We have reached a historic point, where artificial intelligence (AI) is unleashing the next level of human efficiency. We haven’t achieved artificial general intelligence (AGI), nowhere near close, but we will see increasing applications of AI in diverse verticals. Enterprise operations will be one of the first domains that will see significant impact with this shift.
Rapidly declining hardware costs, increasing availability of operational data, and recent modelling breakthroughs are enabling a tectonic transformation for the way enterprises will run their operations. We believe the future of enterprise IT and telecommunication networks will be more data driven, proactive, efficient, and less chaotic, which in turn will enable more innovation.
BMC’s application of GPT technology
Our mission here at BMC is to enable efficient digital enterprises. We believe the next level of efficiency in enterprise operations will require near real-time processing of operational data (observational and control plane data from infrastructure, applications, and end users) such that AI can establish an unadulterated view of reality, while ticket, incident, and change data (the activities of humans touching these systems) inform it on how human beings have been responding to issues native to the environment and business.
BMC HelixGPT, the working name for emerging GPT technology, integrates all these traditionally siloed data sources together to derive actionable insights for anomalies and autonomous resolution for mundane issues.
For this purpose, we have architected an AI platform that distills operational data into actionable insights (more on this later). It’s a pipeline of AI models that automates L1/L2 IT analyst use cases (anomaly detection, root cause analysis, and mitigation) by eyeballing operational data from IT or telecom services.
We ingest and integrate operational data from all observable layers. We distill anomalous patterns from metrics and logs into events and correlate them with all sorts of other events and change data in the system, with the help of topological data sources. The result of our operational data analysis is neatly packaged insights that we call Situations. Situations are causally ordered event chains that allow us to do root cause analysis and fingerprinting of repeat issues. They also give us a corpus of event patterns, which we then use to build predictive models around brewing problems. Our data pipeline looks roughly like the following diagram.

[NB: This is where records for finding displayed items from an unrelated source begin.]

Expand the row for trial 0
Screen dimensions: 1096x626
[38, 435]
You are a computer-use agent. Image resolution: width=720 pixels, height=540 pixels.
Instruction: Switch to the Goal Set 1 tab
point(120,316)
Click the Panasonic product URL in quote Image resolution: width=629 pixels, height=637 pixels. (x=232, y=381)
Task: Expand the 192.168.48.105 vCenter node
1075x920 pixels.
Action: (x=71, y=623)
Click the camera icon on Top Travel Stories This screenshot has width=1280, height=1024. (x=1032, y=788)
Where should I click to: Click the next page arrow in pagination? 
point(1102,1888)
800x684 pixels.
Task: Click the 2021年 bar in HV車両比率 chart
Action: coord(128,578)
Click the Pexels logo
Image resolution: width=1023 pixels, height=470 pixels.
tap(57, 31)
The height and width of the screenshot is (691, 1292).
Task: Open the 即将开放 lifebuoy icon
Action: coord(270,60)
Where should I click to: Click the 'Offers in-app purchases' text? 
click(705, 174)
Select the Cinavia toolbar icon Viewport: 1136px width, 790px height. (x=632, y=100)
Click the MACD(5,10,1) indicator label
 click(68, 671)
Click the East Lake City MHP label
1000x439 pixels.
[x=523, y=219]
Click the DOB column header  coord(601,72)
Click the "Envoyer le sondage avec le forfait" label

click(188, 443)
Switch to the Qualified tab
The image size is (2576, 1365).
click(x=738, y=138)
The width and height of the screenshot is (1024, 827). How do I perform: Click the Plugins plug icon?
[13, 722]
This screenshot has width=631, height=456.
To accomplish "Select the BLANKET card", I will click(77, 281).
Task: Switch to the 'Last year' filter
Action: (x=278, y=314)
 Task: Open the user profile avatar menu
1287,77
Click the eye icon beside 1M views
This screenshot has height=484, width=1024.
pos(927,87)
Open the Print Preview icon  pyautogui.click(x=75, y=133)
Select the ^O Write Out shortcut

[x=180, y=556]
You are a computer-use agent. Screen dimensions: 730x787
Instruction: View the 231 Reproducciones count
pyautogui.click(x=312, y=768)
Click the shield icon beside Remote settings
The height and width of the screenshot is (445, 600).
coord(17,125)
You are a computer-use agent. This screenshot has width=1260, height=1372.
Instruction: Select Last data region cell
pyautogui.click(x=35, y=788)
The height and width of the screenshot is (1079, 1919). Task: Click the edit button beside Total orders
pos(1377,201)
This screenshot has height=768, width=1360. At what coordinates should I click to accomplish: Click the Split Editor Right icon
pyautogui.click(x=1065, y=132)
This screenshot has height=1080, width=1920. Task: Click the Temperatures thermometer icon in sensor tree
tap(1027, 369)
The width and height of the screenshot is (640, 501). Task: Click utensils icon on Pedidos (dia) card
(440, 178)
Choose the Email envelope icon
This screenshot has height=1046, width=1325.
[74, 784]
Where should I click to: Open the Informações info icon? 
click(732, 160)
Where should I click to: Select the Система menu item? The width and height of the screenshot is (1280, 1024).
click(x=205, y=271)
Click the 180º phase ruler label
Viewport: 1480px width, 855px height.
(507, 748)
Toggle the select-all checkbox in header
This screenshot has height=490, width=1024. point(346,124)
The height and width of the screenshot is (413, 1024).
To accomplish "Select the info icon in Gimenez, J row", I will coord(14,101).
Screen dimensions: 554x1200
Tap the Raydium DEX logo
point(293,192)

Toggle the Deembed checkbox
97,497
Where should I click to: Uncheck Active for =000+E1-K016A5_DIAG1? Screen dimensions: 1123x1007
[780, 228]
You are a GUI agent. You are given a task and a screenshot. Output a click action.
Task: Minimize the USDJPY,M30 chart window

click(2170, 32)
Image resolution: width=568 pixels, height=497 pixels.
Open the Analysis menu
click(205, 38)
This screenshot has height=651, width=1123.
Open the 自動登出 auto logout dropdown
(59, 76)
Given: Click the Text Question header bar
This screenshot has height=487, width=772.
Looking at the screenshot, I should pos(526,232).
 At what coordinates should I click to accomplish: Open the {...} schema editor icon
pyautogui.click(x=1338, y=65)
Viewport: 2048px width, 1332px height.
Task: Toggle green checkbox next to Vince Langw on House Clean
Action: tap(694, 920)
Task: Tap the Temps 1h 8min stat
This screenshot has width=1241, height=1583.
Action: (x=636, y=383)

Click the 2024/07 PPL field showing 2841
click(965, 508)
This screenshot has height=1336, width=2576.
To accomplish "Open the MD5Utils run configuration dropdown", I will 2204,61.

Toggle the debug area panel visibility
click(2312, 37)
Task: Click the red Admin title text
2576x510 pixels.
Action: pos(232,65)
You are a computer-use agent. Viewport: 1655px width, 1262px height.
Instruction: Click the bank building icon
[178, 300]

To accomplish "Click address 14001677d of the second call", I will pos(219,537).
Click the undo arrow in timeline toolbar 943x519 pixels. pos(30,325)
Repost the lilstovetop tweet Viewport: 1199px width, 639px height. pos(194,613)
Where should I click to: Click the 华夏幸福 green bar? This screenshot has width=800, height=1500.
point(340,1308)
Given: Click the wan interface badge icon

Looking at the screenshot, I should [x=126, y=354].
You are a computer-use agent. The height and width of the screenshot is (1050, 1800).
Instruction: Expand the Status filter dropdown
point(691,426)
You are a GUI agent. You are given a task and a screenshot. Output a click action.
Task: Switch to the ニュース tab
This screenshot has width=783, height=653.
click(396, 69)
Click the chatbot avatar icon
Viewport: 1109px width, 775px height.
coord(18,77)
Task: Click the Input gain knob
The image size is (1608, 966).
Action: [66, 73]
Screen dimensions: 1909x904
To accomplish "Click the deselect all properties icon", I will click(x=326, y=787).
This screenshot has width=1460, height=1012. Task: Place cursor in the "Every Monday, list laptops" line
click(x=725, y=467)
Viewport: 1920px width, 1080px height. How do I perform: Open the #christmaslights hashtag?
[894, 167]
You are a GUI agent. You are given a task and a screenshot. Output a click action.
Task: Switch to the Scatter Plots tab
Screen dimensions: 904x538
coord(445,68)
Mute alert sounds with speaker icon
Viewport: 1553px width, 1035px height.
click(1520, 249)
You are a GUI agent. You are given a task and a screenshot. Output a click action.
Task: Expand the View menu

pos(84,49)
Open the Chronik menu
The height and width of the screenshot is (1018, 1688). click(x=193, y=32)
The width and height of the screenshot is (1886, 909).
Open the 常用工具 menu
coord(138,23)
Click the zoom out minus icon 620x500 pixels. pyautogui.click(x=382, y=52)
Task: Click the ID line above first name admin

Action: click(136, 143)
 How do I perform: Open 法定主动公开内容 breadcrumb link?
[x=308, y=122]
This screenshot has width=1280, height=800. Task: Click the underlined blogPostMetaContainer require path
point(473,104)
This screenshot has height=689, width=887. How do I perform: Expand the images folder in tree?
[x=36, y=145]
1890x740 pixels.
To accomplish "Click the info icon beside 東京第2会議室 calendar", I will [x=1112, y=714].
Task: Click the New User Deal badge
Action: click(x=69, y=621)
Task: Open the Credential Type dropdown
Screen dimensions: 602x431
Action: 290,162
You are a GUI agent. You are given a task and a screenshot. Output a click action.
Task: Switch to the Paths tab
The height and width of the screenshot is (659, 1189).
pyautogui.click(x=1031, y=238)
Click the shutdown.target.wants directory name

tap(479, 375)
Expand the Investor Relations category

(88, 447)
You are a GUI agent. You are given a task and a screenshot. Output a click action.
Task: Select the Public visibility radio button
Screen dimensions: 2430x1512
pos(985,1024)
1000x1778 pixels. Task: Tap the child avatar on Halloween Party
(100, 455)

In our observation, telecom networks and sufficiently complex IT services often create tribal support groups around different layers of their architectures. Telecom businesses, for instance, span several related but distinct domains. These domains are vastly different from each other as they cover operational characteristics of facilities and buildings (power, cooling, etc.), transmission networks (aggregate data networks across vast geographies), core IP/WAN (high throughput networking for software definable circuits), network services (dynamic network definitions), and end user services (services rendered/metered for a customer). Operational knowledge about these domains is often recorded in ticket resolutions but gets trapped in different systems, authored by and catering towards different subject matter experts.
We leverage these tribal resolutions by tapping into ticket worklogs. We separate redundant entries from actual resolutions and use these resolutions to train a large neural network that complements a Generative Pretrained Transformer (GPT) model, as shown in the below diagram.
We are very excited about recent developments in GPT models, as they have validated our approach to solving full-cycle assurance. We have been using a GPT model to explain our insights to operators as a part of BMC HelixGPT, and we have now started to decorate our root-cause insights with ticket resolution-based prescriptions. We constrain our GPT with a domain and tenant-specific model that continuously learns resolutions from subject matter experts (SMEs) in the organization—hence the phrase “expert of (your) systems”—and prompt our GPT with root-cause analysis we conduct using observational data in prior steps in our AI architecture.
We developed this model to keep the insights provided by BMC Helix human-relatable and, yet, still specific to the enterprise so answers are based on your organization’s expertise.